GIVEN DATA Start Marker

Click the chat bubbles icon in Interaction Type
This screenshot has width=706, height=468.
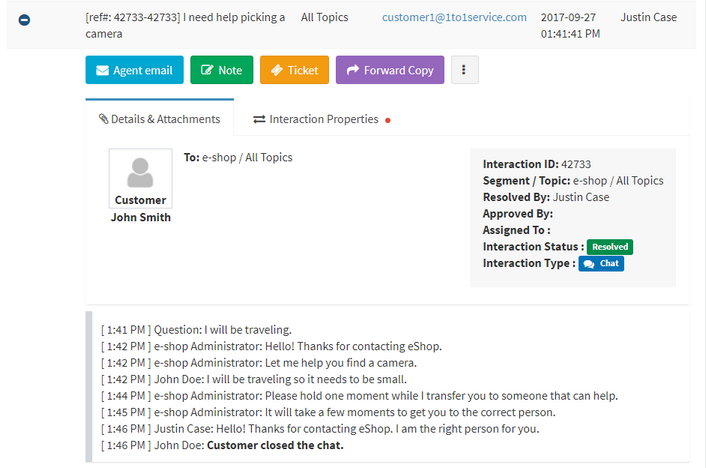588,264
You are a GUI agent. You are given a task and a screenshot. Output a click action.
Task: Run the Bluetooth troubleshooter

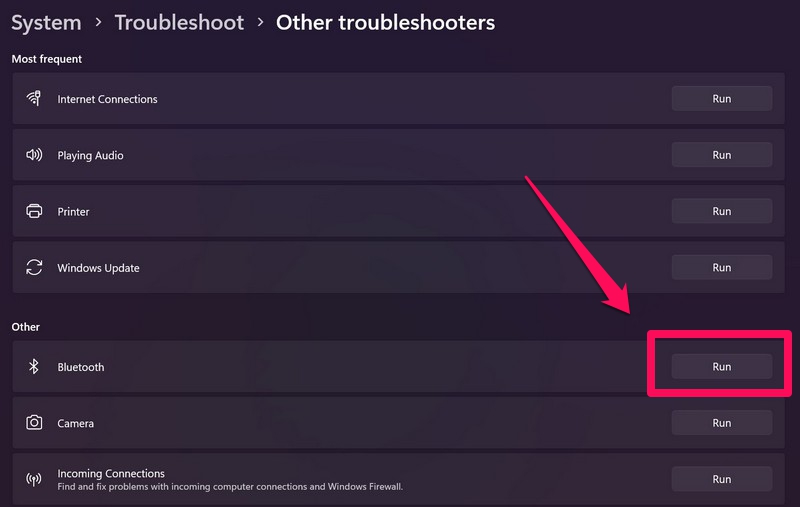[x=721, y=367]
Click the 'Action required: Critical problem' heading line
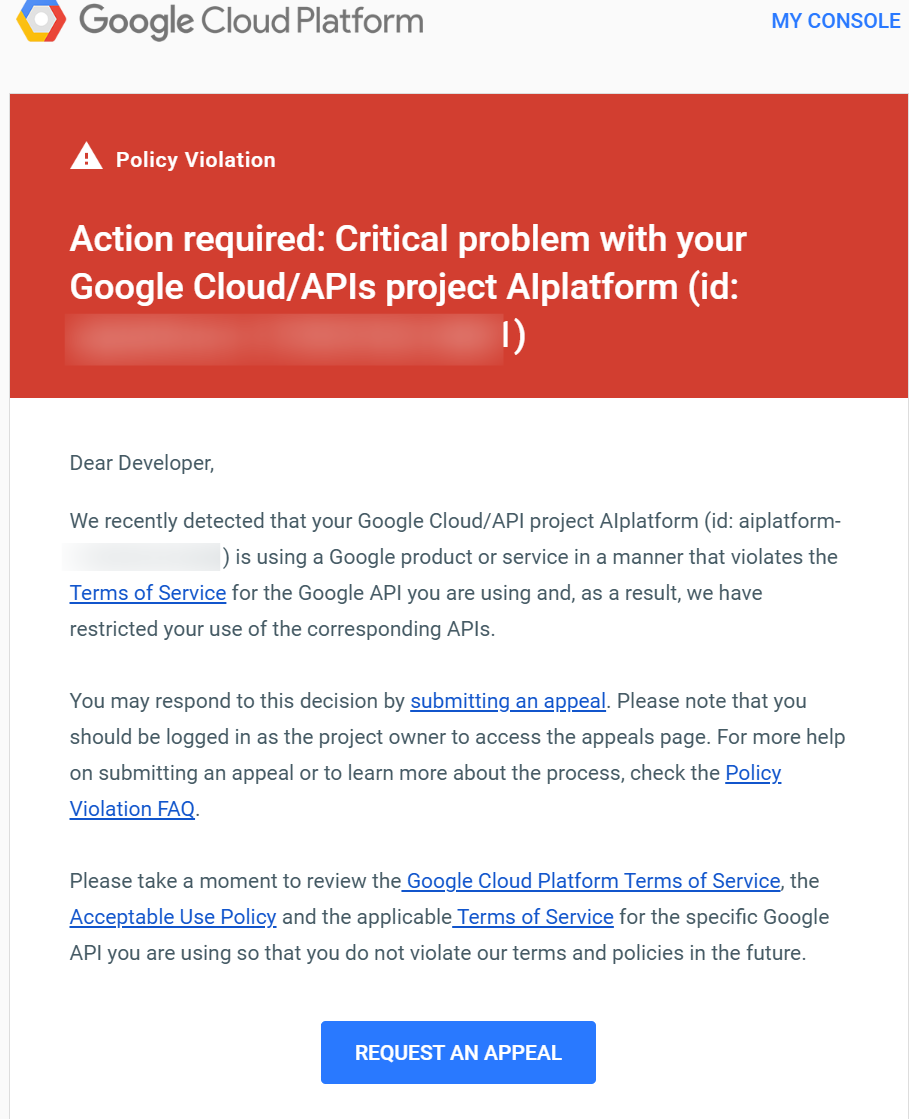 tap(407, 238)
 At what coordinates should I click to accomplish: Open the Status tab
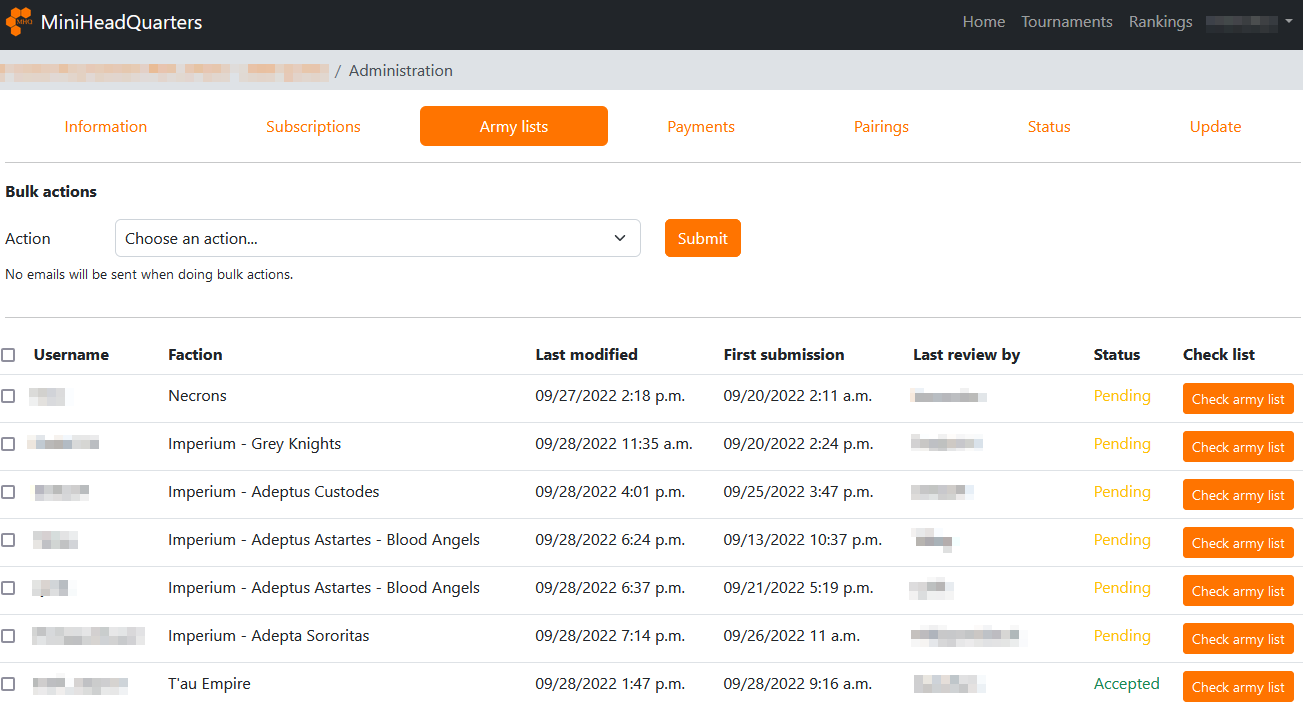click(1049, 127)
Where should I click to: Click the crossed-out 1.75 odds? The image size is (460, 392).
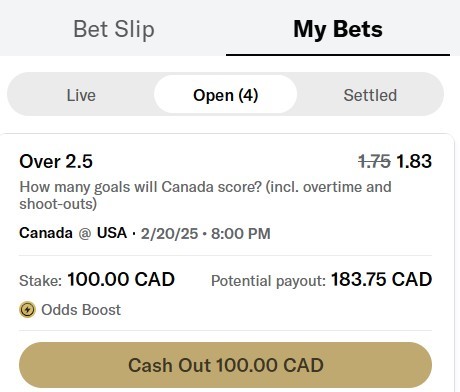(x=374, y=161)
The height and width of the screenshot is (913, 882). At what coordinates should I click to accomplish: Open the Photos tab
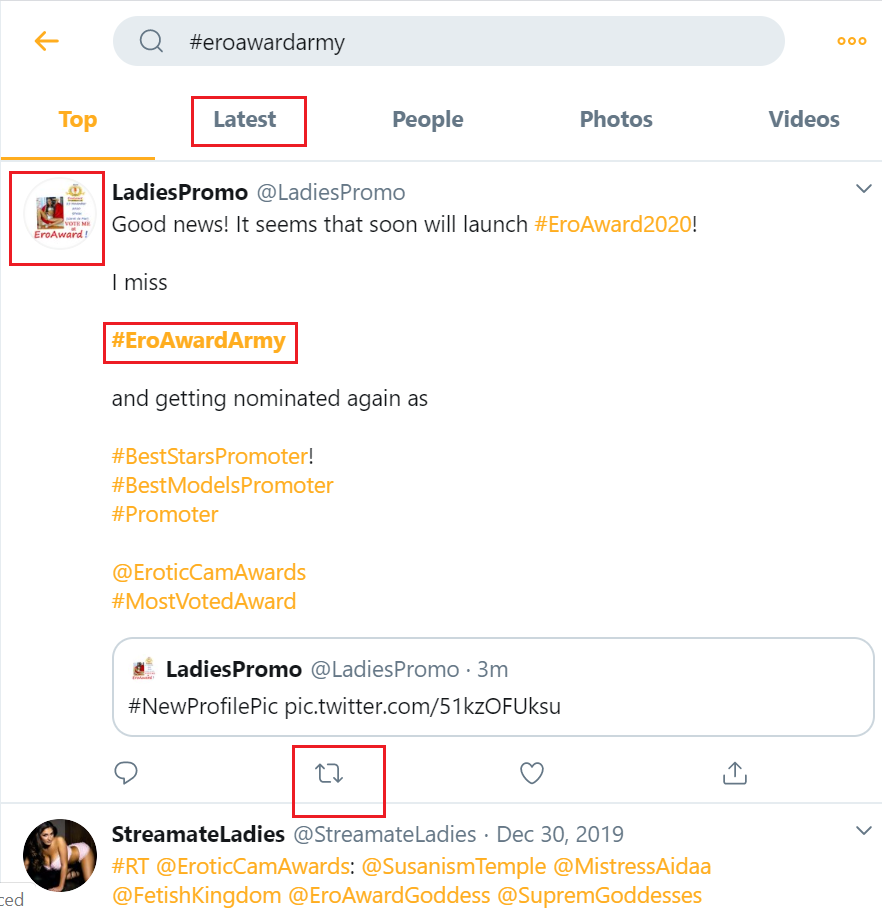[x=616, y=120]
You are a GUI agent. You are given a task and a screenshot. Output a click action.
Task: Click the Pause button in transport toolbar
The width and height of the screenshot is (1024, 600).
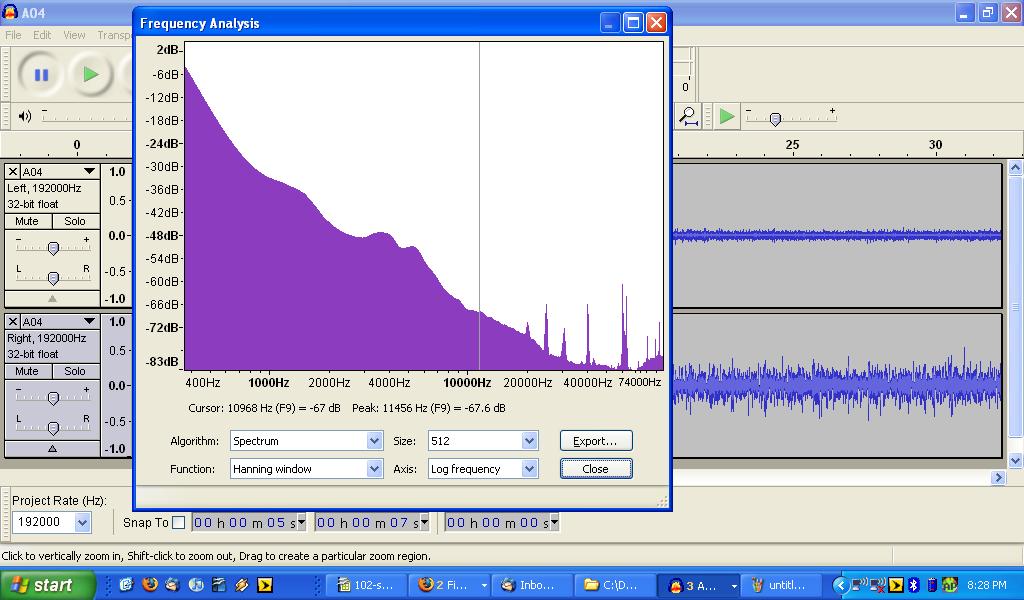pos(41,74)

GIVEN DATA End Marker

HOW TO COMPLETE THIS TASK: Output the complete listing exactly as it appears, except for the images.

EXPECTED ANSWER:
Click the chat bubbles icon in Interaction Type
This screenshot has width=706, height=468.
588,264
You are a GUI agent. You are given a task and a screenshot. Output a click action.
Task: Run the Bluetooth troubleshooter

[x=721, y=367]
Click the 'Action required: Critical problem' heading line
 tap(407, 238)
 At what coordinates should I click to accomplish: Open the Status tab
click(1049, 127)
Where should I click to: Click the crossed-out 1.75 odds? The image size is (460, 392).
(x=374, y=161)
The height and width of the screenshot is (913, 882). At what coordinates should I click to accomplish: Open the Photos tab
[x=616, y=120]
You are a GUI agent. You are given a task and a screenshot. Output a click action.
Task: Click the Pause button in transport toolbar
The width and height of the screenshot is (1024, 600).
pos(41,74)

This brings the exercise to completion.